**DOCUMENT SECTION:**
Exploring State Tracking Capabilities of Large Language Models

TL;DR

This work investigates whether Transformer-based LLMs can maintain a coherent internal state while applying sequential updates. It introduces a simple, three-task benchmark—LinearWorld, HandSwap, and Lights—to isolate state-tracking behavior and evaluates multiple models with and without Chain-of-Thought prompting across depths up to $d=10$. Key contributions include a dataset construction method for elementary state-tracking tasks, a broad cross-model analysis that isolates state-tracking performance, and an analysis of factors influencing success (depth, prompting, and memory via the input tape). Findings show that GPT-4o and Llama3-70B maintain state effectively when using CoT, while smaller or older models often fail at higher depths; CoT generally enhances performance and supports using context as temporary memory. The benchmark offers practical guidance for prompting strategies and deployment decisions in real-world applications requiring state tracking in natural-language–trained transformers.

Abstract

Large Language Models (LLMs) have demonstrated impressive capabilities in solving complex tasks, including those requiring a certain level of reasoning. In this paper, we focus on state tracking, a problem where models need to keep track of the state governing a number of entities. To isolate the state tracking component from other factors, we propose a benchmark based on three well-defined state tracking tasks and analyse the performance of LLMs in different scenarios. The results indicate that the recent generation of LLMs (specifically, GPT-4 and Llama3) are capable of tracking state, especially when integrated with mechanisms such as Chain of Thought. However, models from the former generation, while understanding the task and being able to solve it at the initial stages, often fail at this task after a certain number of steps.

Figures (5)

• Figure 1: A simple illustration of the initial state of the tasks (top) and the updated state after a singular update step (bottom) of the tasks. Note that the configuration shown for Lights is not complete as only two switches are depicted in the image; for the exact configuration of rooms and switches, please refer to section \ref{['sec:task_configuration']}.
• Figure 2: Average accuracy at different depths across tasks (left: LinearWorld, middle: Hands, and right: Lights) for all systems except for the two top performers which use Chain of Thought (CoT), i.e., Llama3 70B and GPT-4.
• Figure 3: Accuracy at different depths comparing the "swap" update type with the "integer" update type in the LinearWorld task (the state-dependent query variants) for all CoT integrated systems.
• Figure 4: Average number of mathematical expressions per model response for all the models (left), and accuracy of generated expression evaluations across models integrated with CoT (right).
• Figure 5: Accuracy at different depths comparing the "state-dependant" query type with the "random" query type in the LinearWorld task (the variants with 5 individuals) accross all the systems.

(Source data)
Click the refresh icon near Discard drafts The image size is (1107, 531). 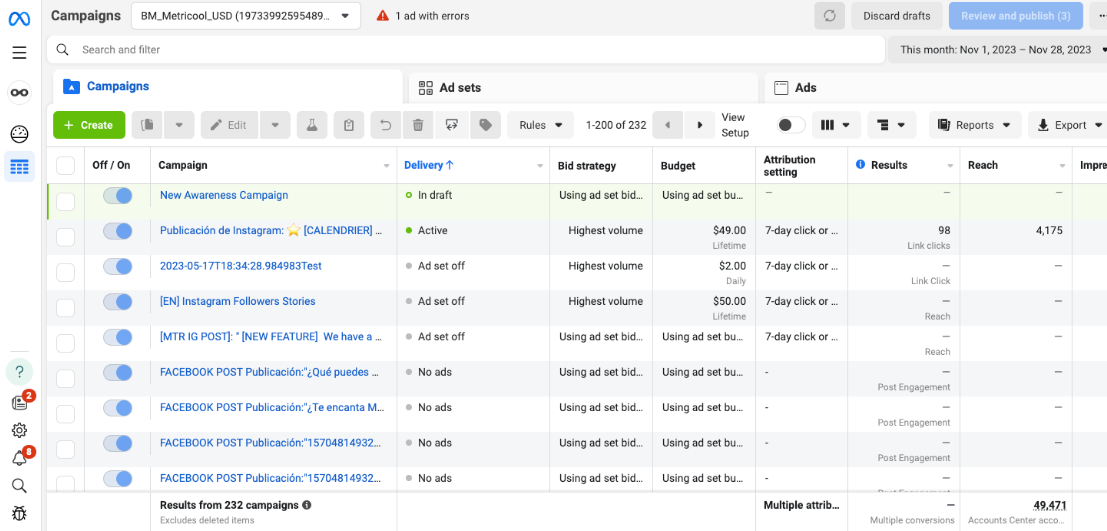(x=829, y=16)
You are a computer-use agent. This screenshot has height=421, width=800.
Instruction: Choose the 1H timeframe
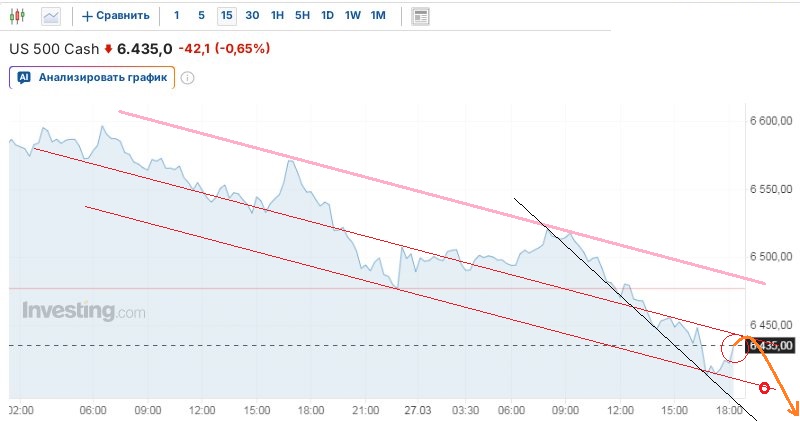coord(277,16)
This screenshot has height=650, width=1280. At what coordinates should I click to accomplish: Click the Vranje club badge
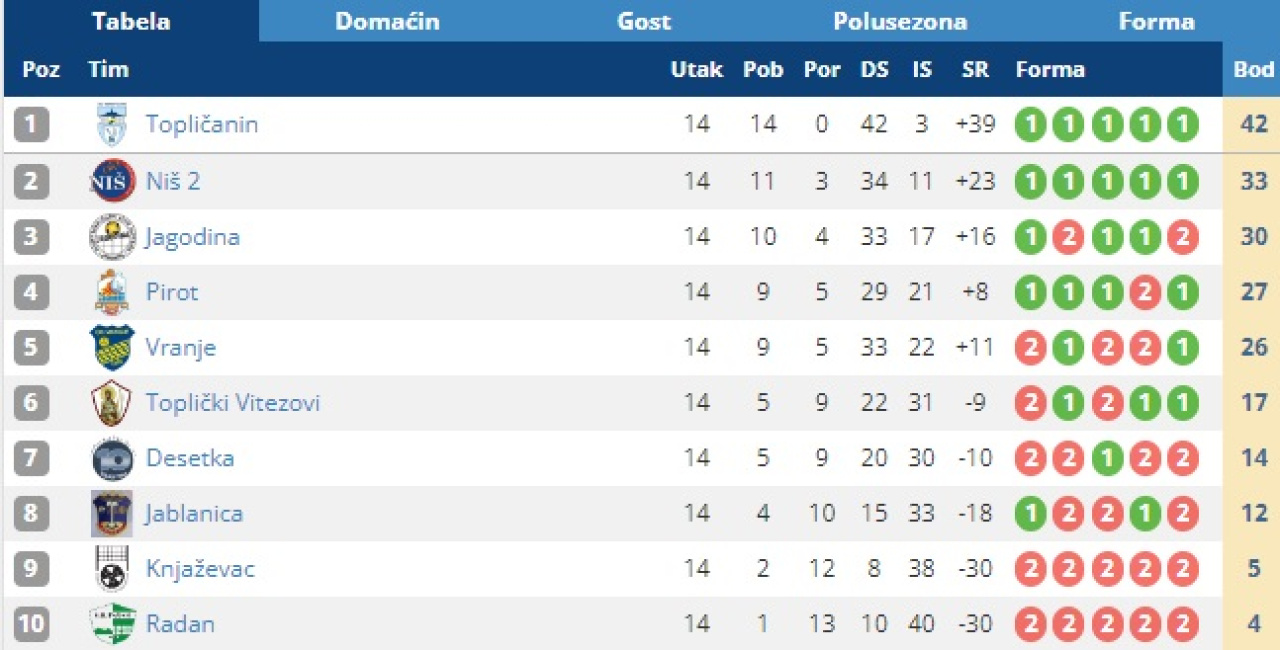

**REQUIRED WORK:** In the state-tracking page above, condense the paragraph beginning "Large Language Models (LLMs) have demonstrated impressive capabilities" into a short bulleted list that keeps its main facts.

**SOLVED EXERCISE:**
- LLMs have shown strong abilities on complex tasks, including some that require reasoning.
- The focus is state tracking, where a model must keep track of the state of a number of entities.
- To separate state tracking from other factors, a benchmark of three well-defined state-tracking tasks is proposed, and LLM performance is analyzed in different scenarios.
- Recent LLMs (GPT-4 and Llama3) can track state, especially when combined with mechanisms such as Chain of Thought.
- Older-generation models understand the task and can solve it at first, but often fail after a certain number of steps.